Buy-side desks swing extra US$2.1 million into fixed income trading technology


By Sobia Hamid.

On average buy-side fixed income desks pushed US$2.1 million of additional budget into technology in 2016, according to new research from analyst firm Greenwich Associates.

Asset managers’ fixed income trading desks saw the proportion of budget for compensation and technology expense swing in favour of IT, which increased to 37% up from 30% in 2015. Proportionate spend on headcount commensurately fell to 63% in 2016 from 70% in 2015. The average fixed income desk has a budget of US$30.3 million.

The report authors suggest that in fixed-income, electronic trading will account for 40% or more of total global volume in 2017, and trading desks are investing in technology accordingly to ensure they stay one step ahead.

“We are seeing increasing use of electronic trading products, with a variety of vendors allocating greater investment here,” says Kevin Kozlowski, institutional analyst at Greenwich Associates and author of the new report. “In the short term the larger focus is on technology to accommodate the increased use of electronic trading in bond products. From a headcount perspective, as there is lots of variation and products, some bond products are impossible to trade electronically, so human input will still be required.”

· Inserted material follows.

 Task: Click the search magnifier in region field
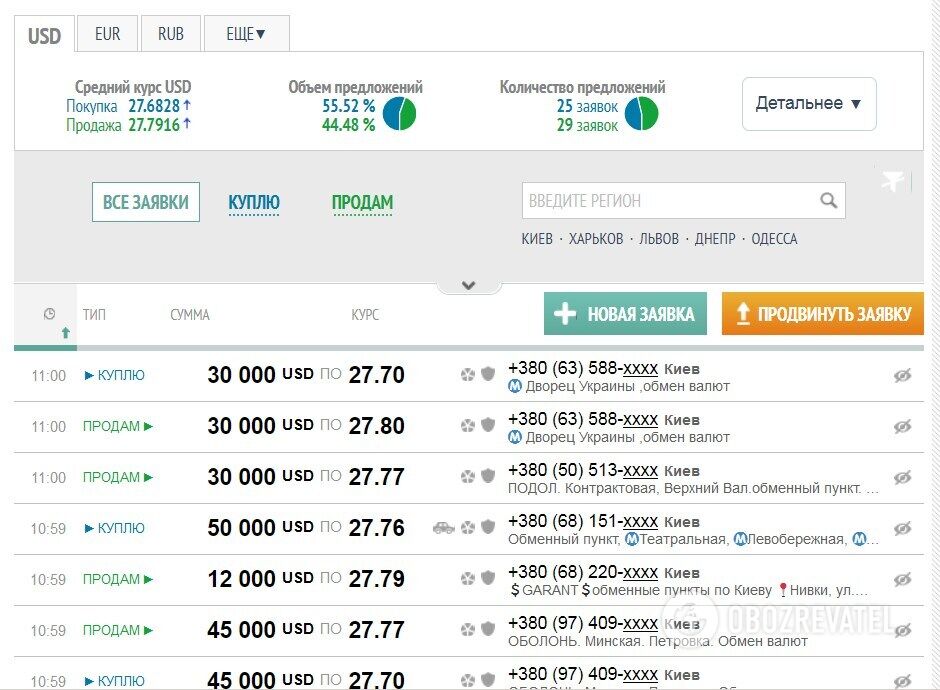(x=828, y=201)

The research, based on interviews with 270 buy-side traders across the globe, working on equity, fixed-income and foreign-exchange trading desks, found that foreign exchange (FX) desks had the highest budgets for compensation / technology averaging US$50.7 million, followed by fixed income desks and then equity trading desks which have an average budget of US$20.1 million.

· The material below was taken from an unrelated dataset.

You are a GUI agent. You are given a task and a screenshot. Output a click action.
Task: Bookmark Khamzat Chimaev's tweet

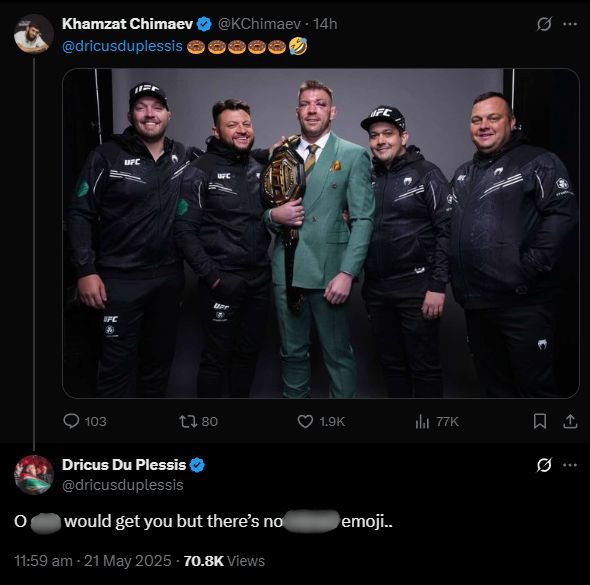pos(540,421)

The study reports the largest growth in budget allocation being made to order management systems (OMSs) and execution management systems (EMSs). Whilst this is only 2% in both cases, the financial commitment to OMS and EMS tools is significant. The OMS impacts many stages of the trading process, making adding to or replacing these technologies difficult.

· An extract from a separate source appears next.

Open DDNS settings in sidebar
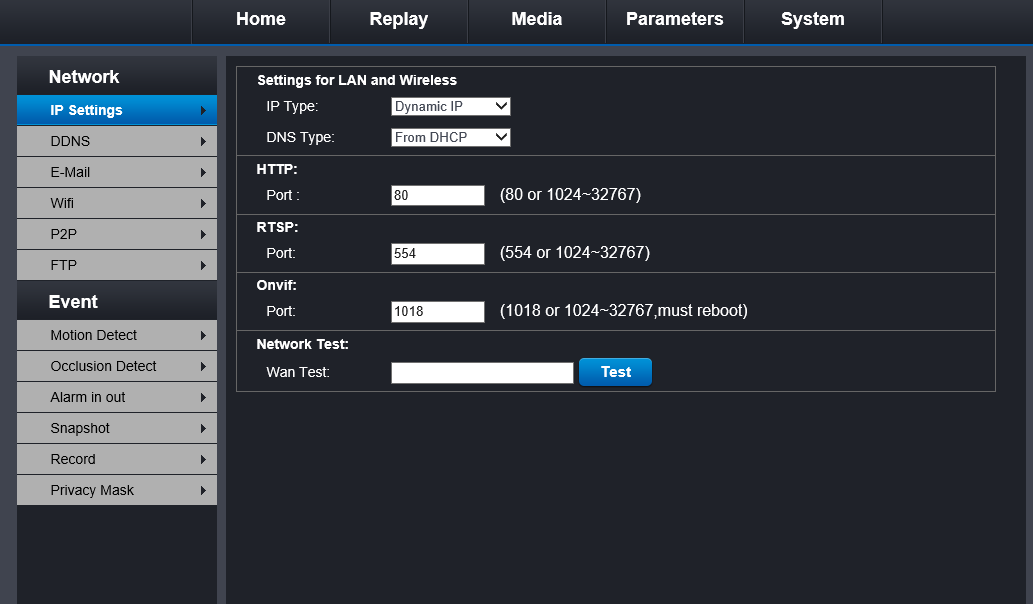 (117, 142)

By contrast the proportion of budget assigned to market data terminals fell by 5%, hardware by 4% and risk and analytics by 2%.

“A growing trend is the need for enhancements to existing tools, and customising capabilities of the technologies to specific trading needs and activities. What we see is that firms are re-evaluating their usage of other tools, such as market data terminals and feeds, to increase spend on enhancing tools that are more urgently needed,” says Kozlowski.